THE EXERCISE: Convert the items from the line that contains "The image size is (1512, 795)." through the line that contains "Expand the 三關" into a numbered list, omitting blank lines. Leave the pictures out of the list.

INPUT ROWS:
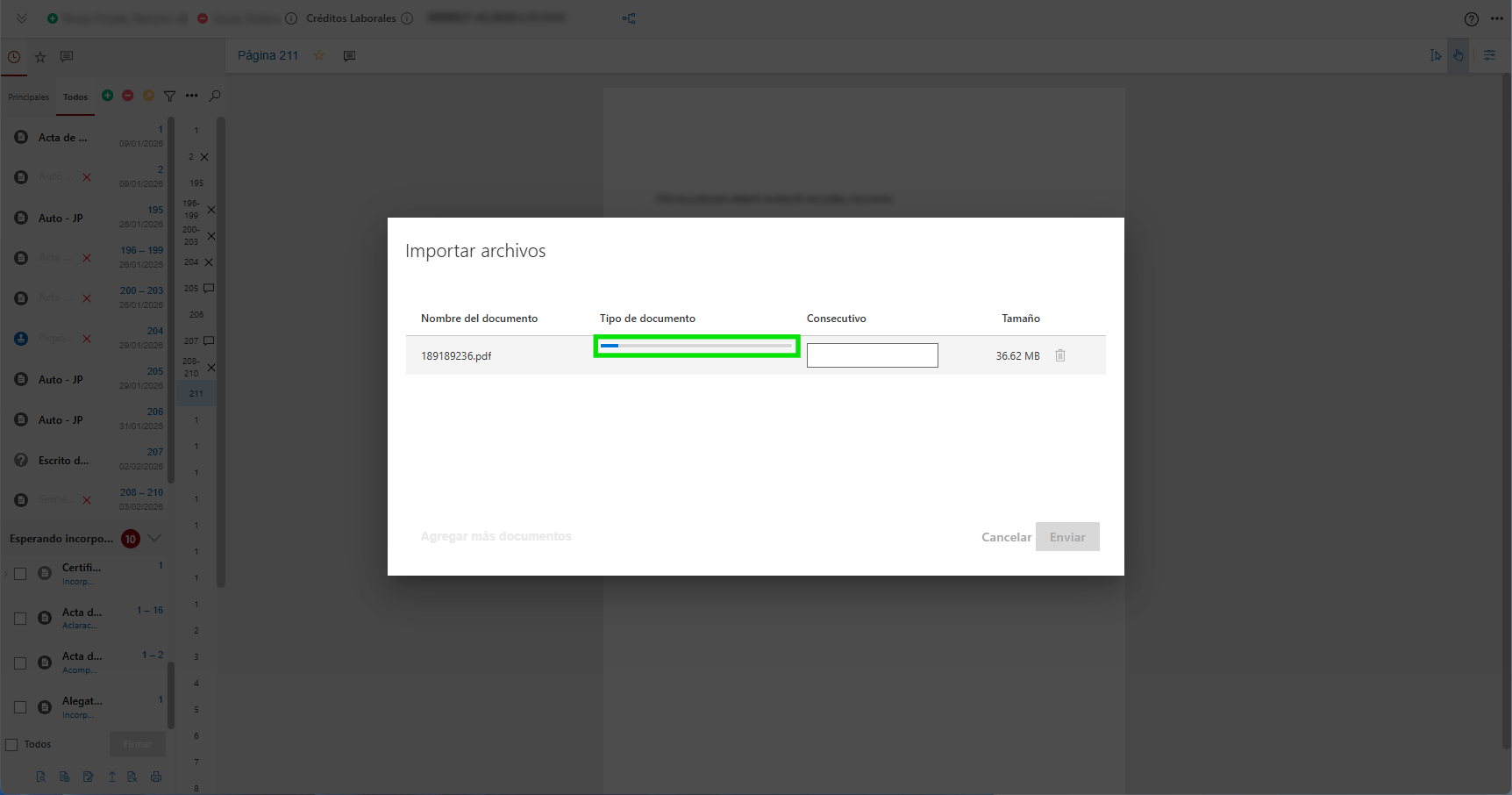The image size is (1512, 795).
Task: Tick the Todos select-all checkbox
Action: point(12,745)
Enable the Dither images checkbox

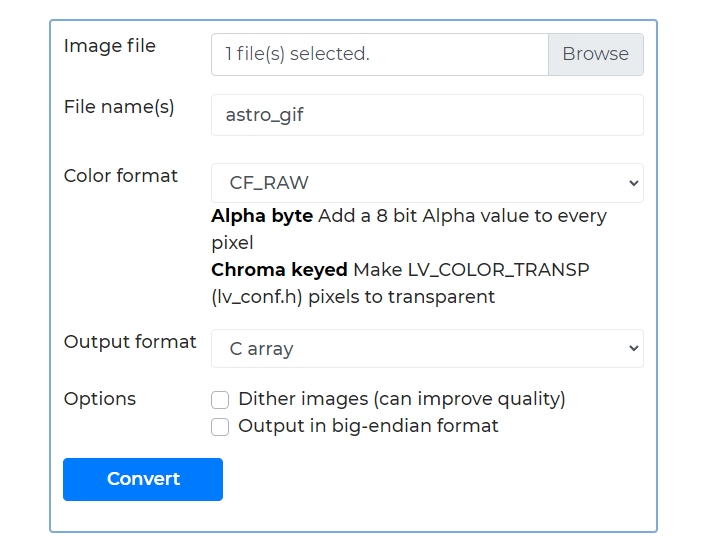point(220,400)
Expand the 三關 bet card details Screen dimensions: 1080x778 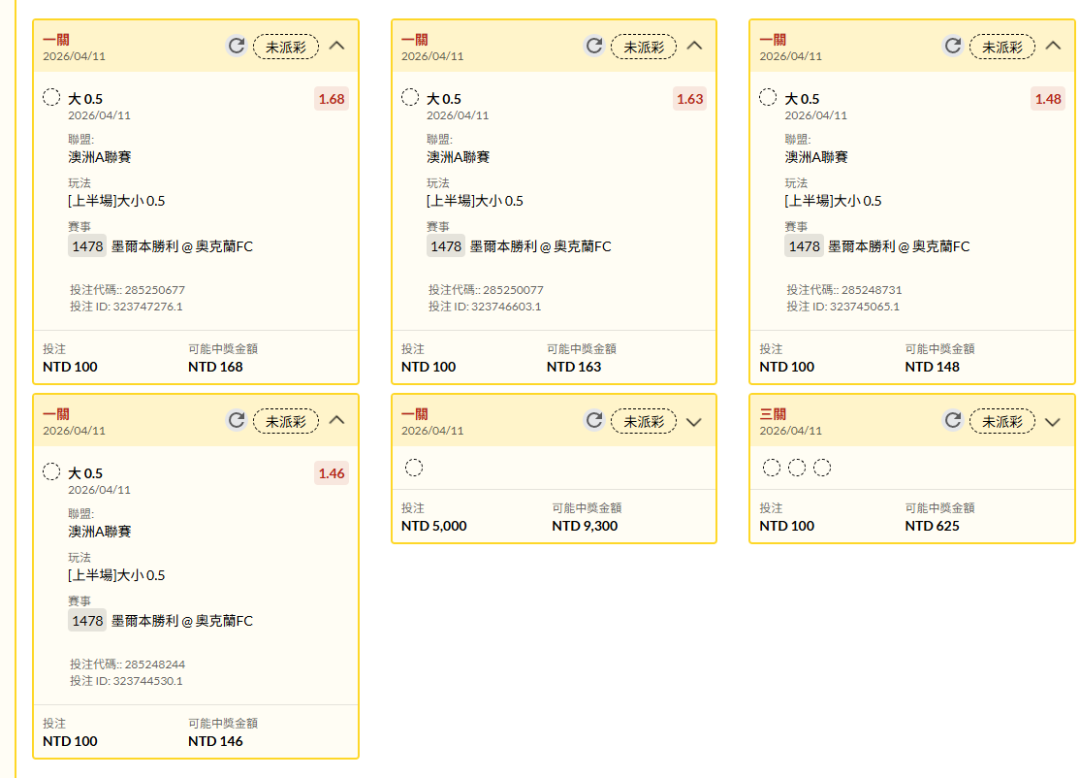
* * *
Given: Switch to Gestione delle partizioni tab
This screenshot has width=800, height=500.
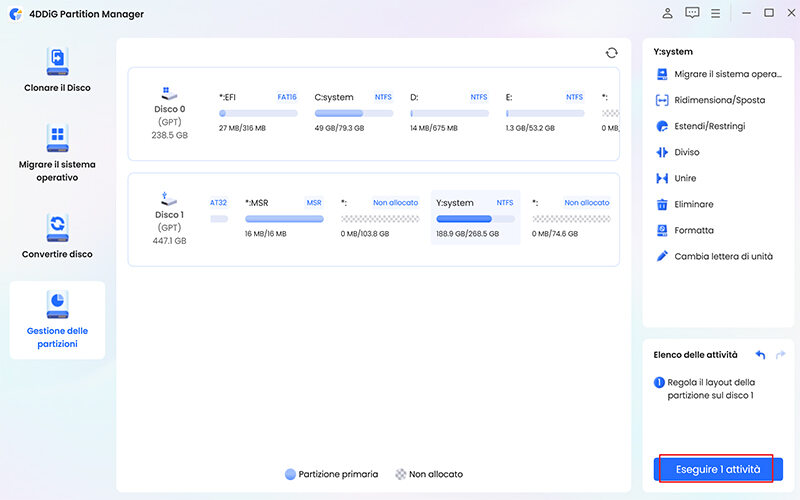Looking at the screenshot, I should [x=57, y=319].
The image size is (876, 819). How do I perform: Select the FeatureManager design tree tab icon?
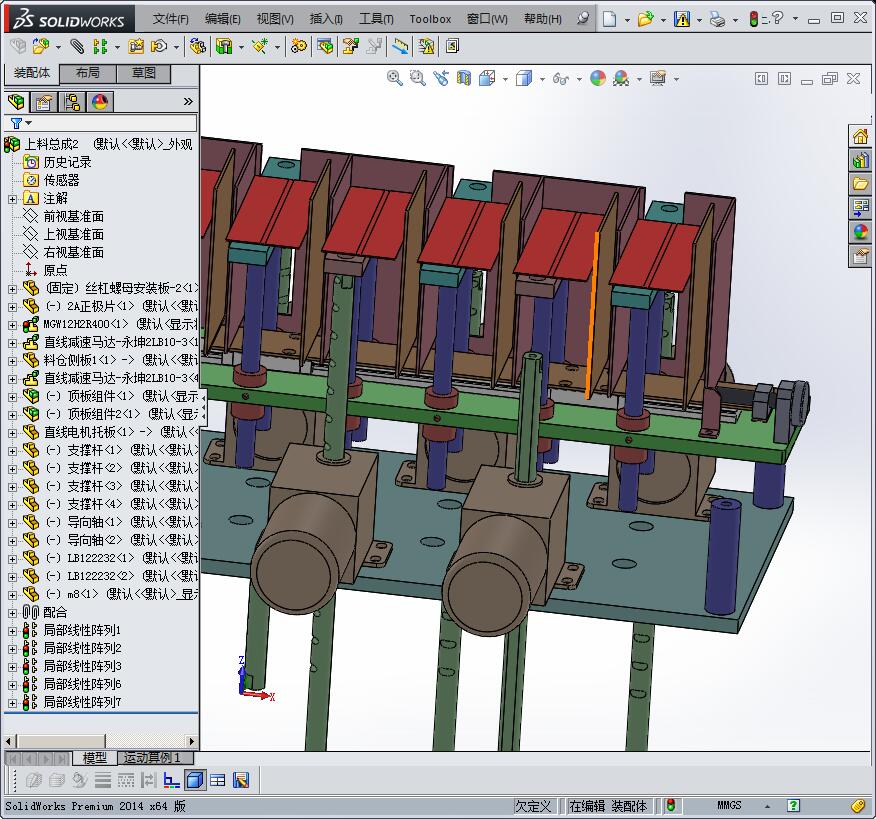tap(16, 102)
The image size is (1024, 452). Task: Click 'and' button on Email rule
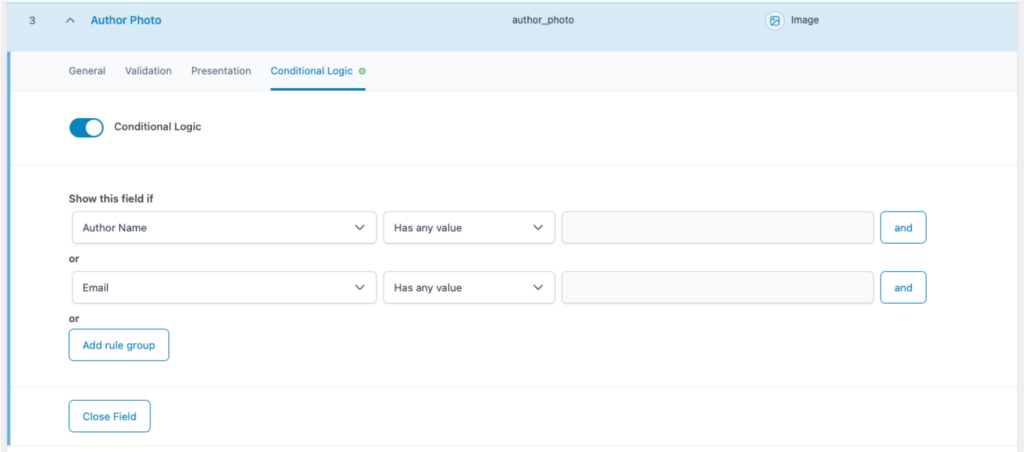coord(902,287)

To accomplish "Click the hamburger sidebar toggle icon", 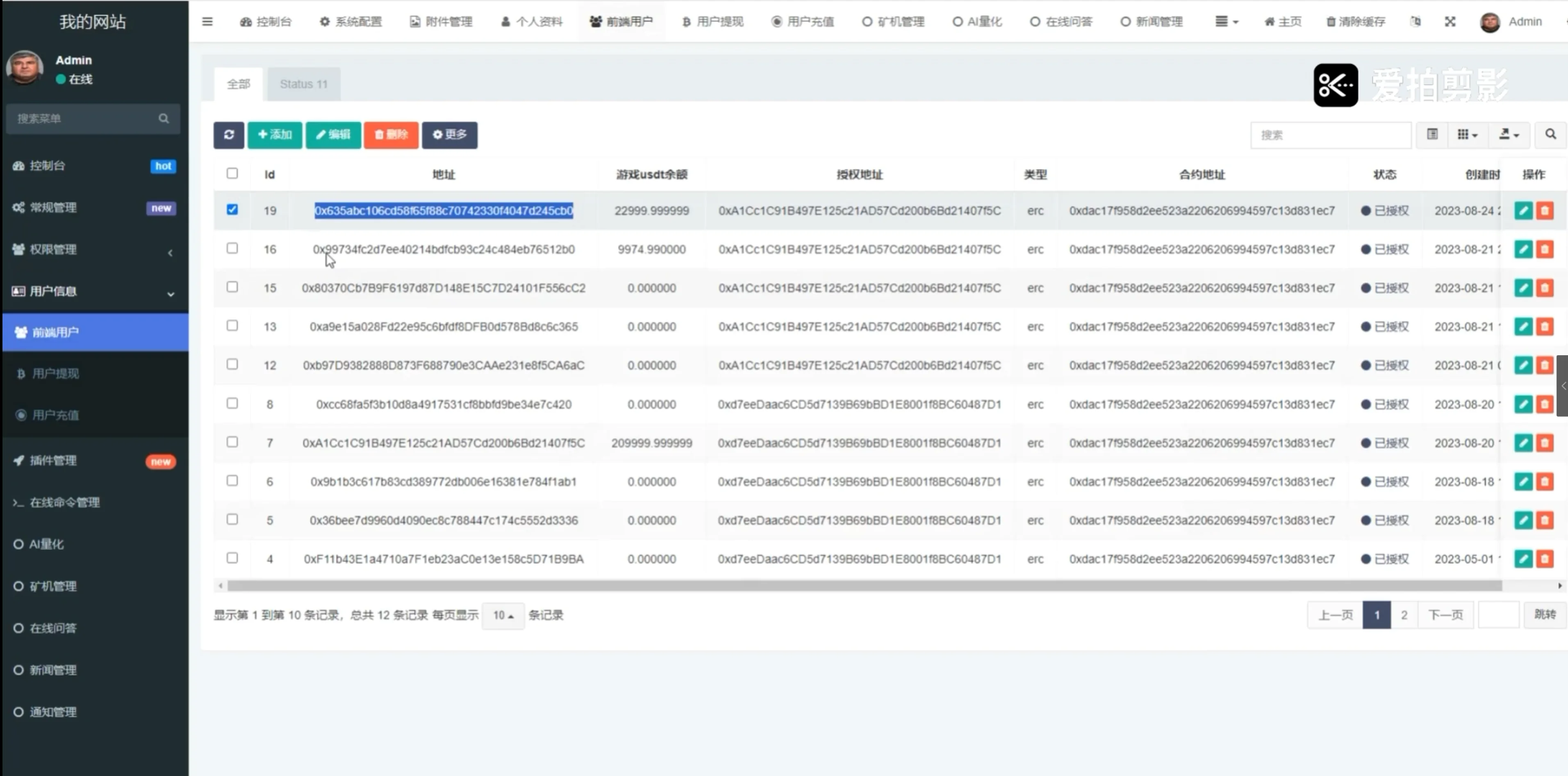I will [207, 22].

FULL ANSWER:
1. The image size is (1512, 795).
2. Task: Tick the Todos select-all checkbox
3. Action: point(12,745)
4. Enable the Dither images checkbox
5. point(220,400)
6. Expand the 三關 bet card details Screen dimensions: 1080x778 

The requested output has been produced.